Mark Bixley, Todd Ballance, and Shaun Moloney with the restored personnel carrier. Photo / Paul Taylor
Hours of work went into restoring an M113 Armoured Personnel Carrier ahead of the Hastings Anzac parade on Sunday.
The APC was dedicated to the family of a New Zealand Armoured Corps officer after a chance encounter on social media.
When Mark Bixley was browsing a social media group, he knew he recognised the M113 Armoured Personnel vehicle in a picture which was shared.
He shared a photo he had found of a man in the same vehicle. The man in the photo turned out to be Julian "Snow" Ballance – the father of Todd Ballance who had shared the original image.

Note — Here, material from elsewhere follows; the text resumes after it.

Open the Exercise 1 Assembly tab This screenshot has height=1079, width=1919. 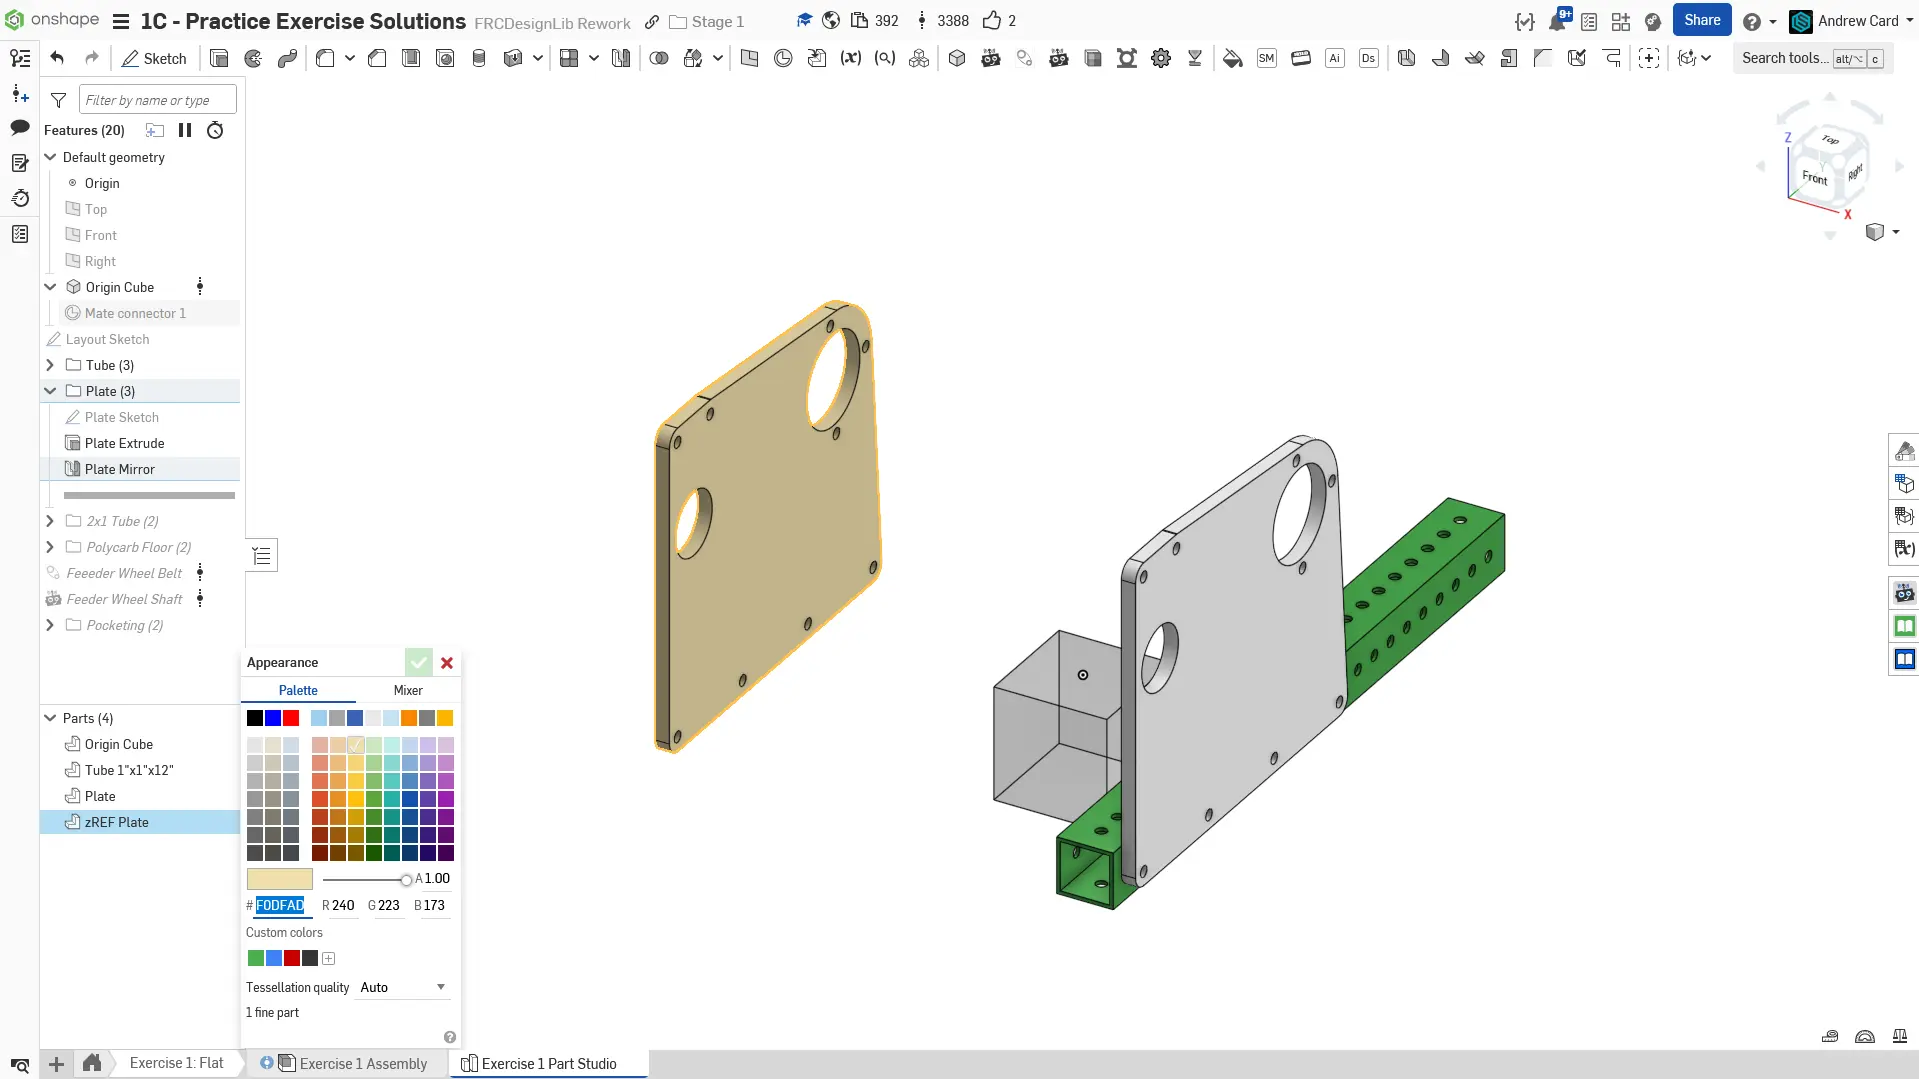coord(363,1064)
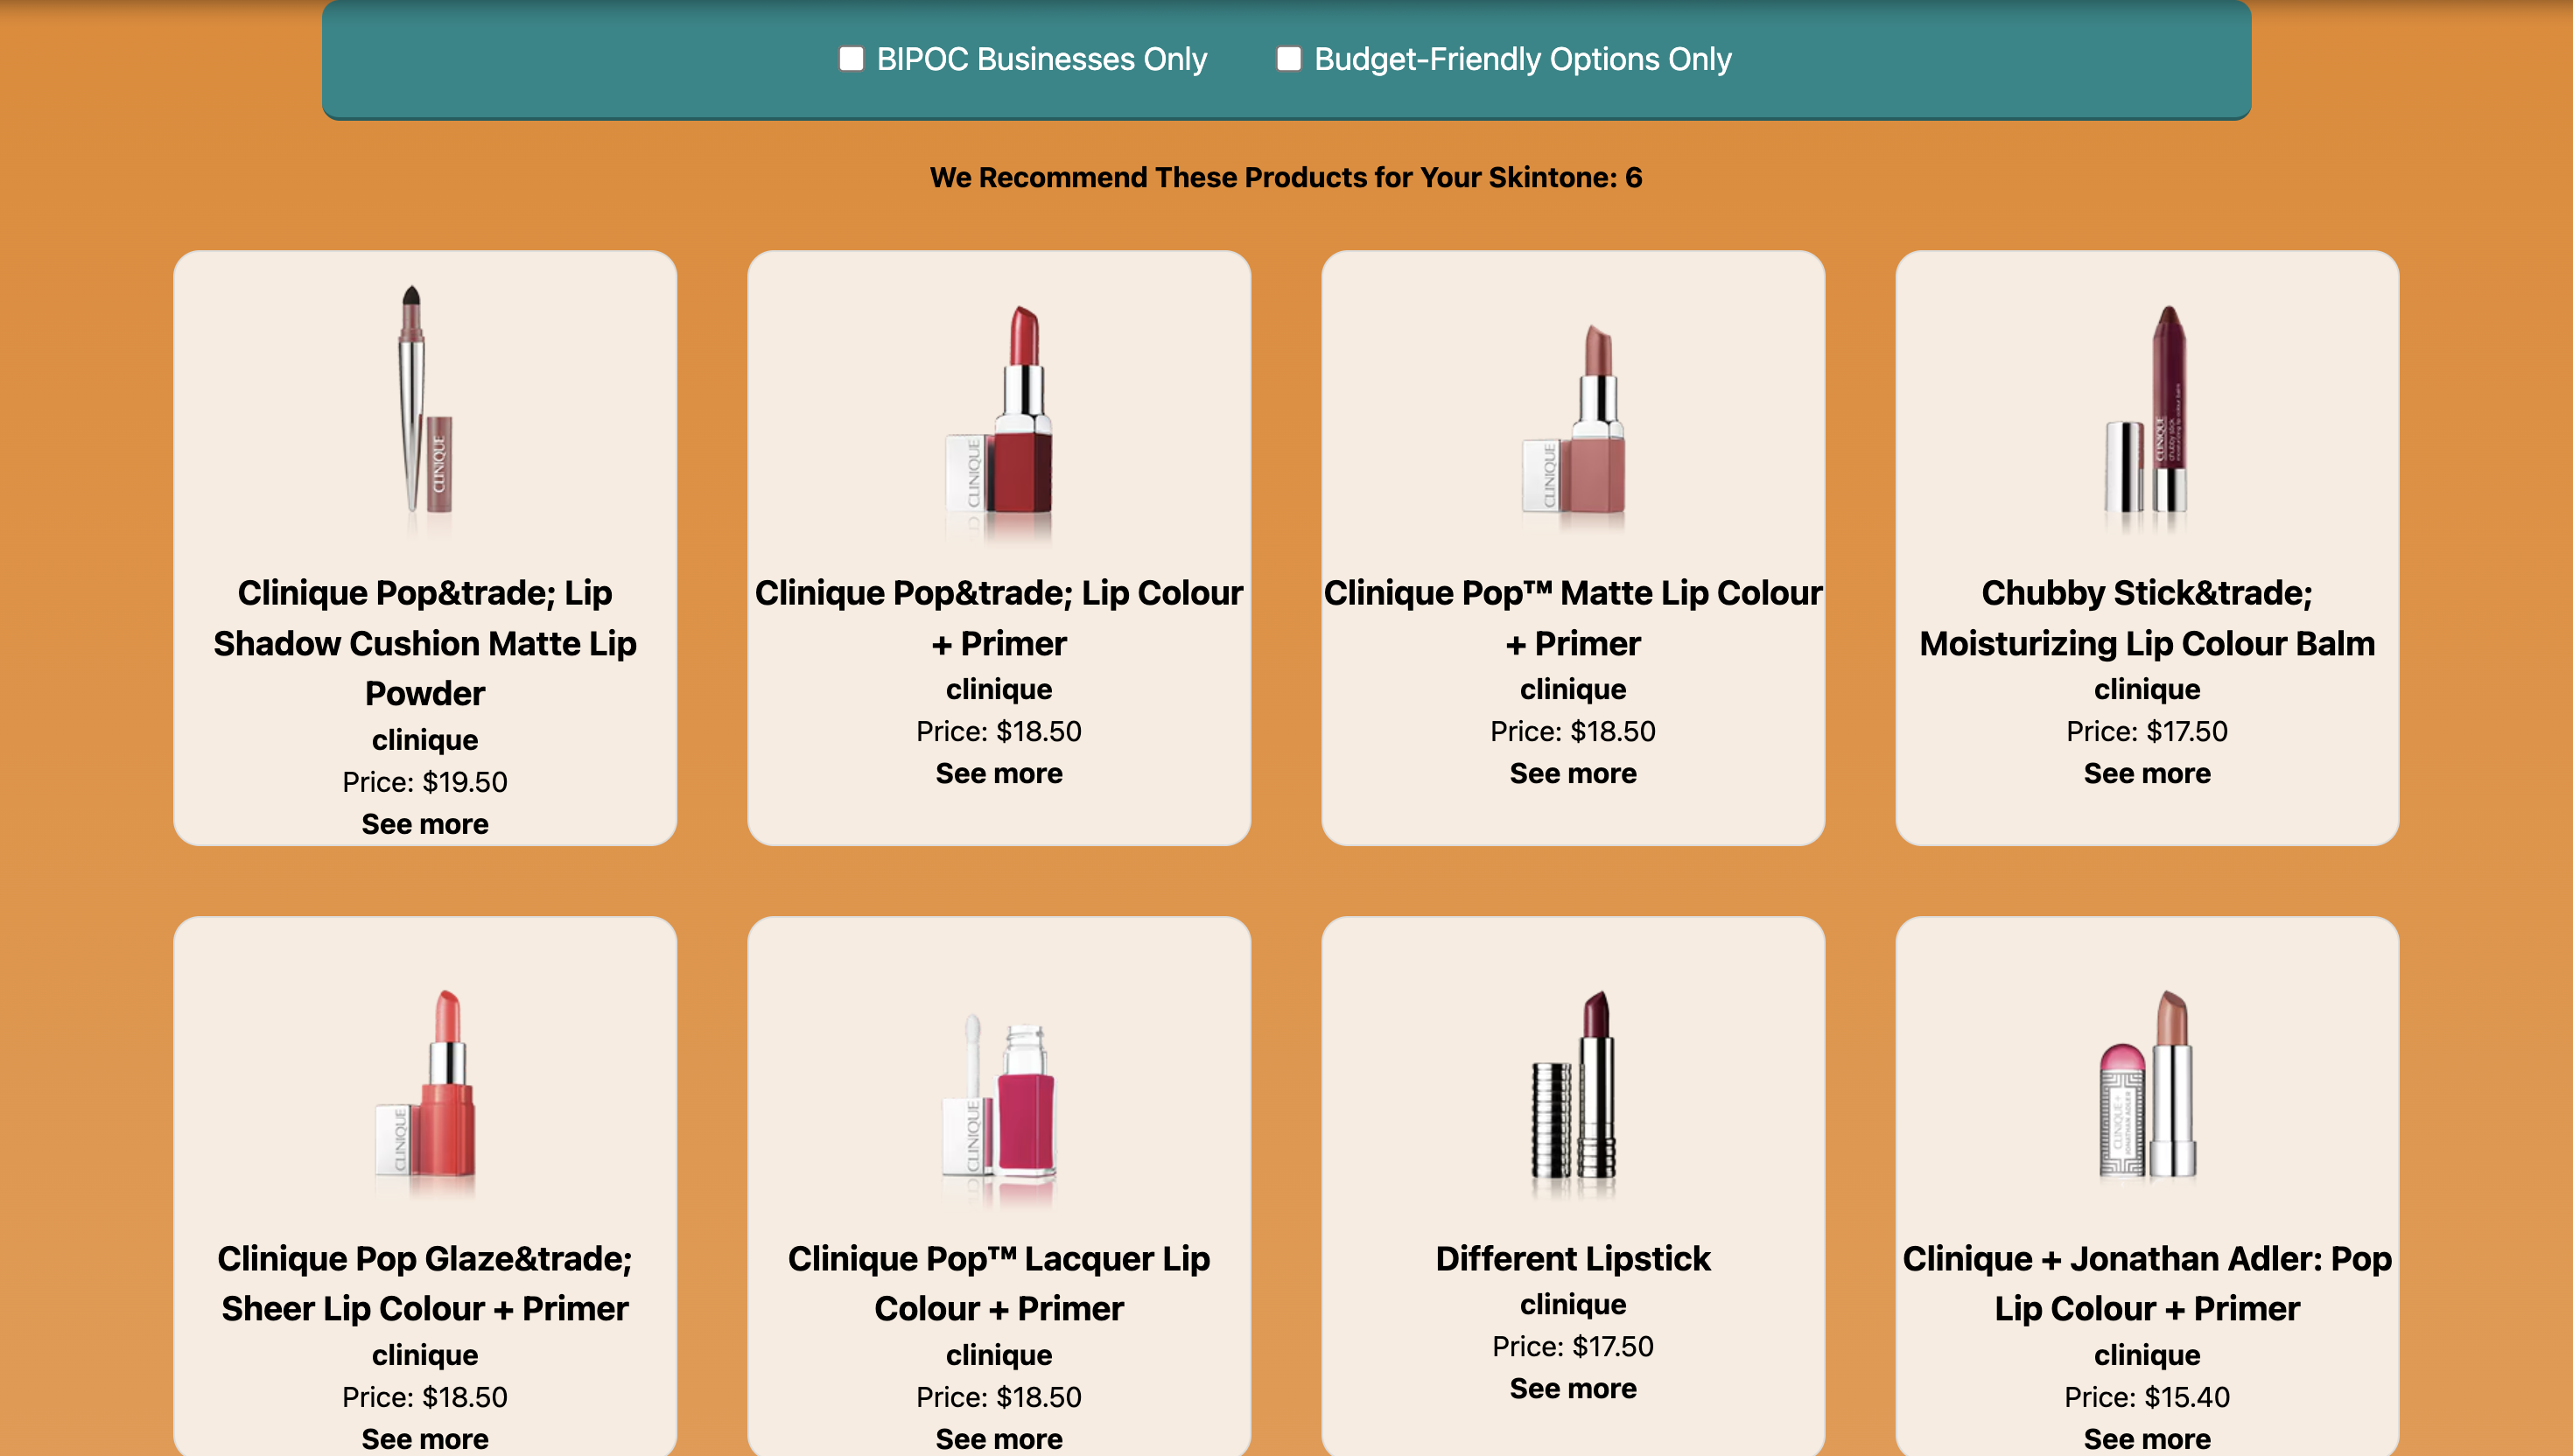This screenshot has height=1456, width=2573.
Task: See more under Pop Lip Colour + Primer
Action: coord(999,773)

Bixley – who served 12 and a half years in the New Zealand Army Territorials as driver and commander and trained in the M113A1 Armoured Personnel Carrier - had been working with Shaun Moloney to restore an M113 Armoured Personnel vehicle and was looking at making it a tribute to those who served in Vietnam.
As it is the same type of vehicle that Julian Ballance – the first New Zealand Armoured Corps officer to be sent to South Vietnam – drove, Bixley asked for Todd Ballance's blessing to paint it to represent his father's vehicle.
"Vietnam vets in the past were not given the full recognition they deserved when they returned home and we think this is a great way to recognise at least one of them," Bixley said.
Moloney has been restoring military vehicles for quite a few years and has been involved in ceremonial Anzac Day duties for about 20 years.
The vehicle is on loan from the National Army Museum and Moloney said it has been a "five-year journey" to get a vehicle of this kind back to Hastings.
Restoration work involved replacing track and track pads, unseizing all locking devices, making the crew commanders stand, sorting gauge issues, painting and adding new stencils, replacing road wheels and checking/replacing bearings in all wheel stations.
Moloney completes and pays for this work and Bixley has been assisting where he can and providing his knowledge of the vehicle.
Bixley enjoyed getting in the driver's seat again after 20 years and found "it all sort of came straight back to me".
The vehicle was part of the Hastings Dawn Service and Ballance sat in the turret as guest of honour in his father's place.
It was then also part of the Maraekakaho service and will remain there on display with Moloney's other military vehicles.